##### TASK INPUTS

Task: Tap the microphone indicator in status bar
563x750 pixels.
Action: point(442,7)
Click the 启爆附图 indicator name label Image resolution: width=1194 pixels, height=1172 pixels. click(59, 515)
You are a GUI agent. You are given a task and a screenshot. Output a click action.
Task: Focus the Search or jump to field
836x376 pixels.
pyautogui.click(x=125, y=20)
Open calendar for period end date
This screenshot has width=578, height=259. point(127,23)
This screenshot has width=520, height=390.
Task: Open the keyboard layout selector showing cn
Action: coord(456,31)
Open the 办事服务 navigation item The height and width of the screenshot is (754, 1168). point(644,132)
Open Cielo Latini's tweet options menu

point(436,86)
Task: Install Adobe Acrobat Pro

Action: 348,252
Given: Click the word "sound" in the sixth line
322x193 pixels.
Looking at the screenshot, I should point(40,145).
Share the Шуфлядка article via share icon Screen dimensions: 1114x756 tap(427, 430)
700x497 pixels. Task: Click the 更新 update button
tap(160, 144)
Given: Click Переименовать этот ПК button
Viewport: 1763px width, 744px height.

##########

→ GIVEN INSTRUCTION: Report each line of the records above that contains the word "pixels". Copy every such line in full.

→ SOLUTION TO THE PROBLEM:
563x750 pixels.
Click the 启爆附图 indicator name label Image resolution: width=1194 pixels, height=1172 pixels. click(59, 515)
836x376 pixels.
322x193 pixels.
700x497 pixels. Task: Click the 更新 update button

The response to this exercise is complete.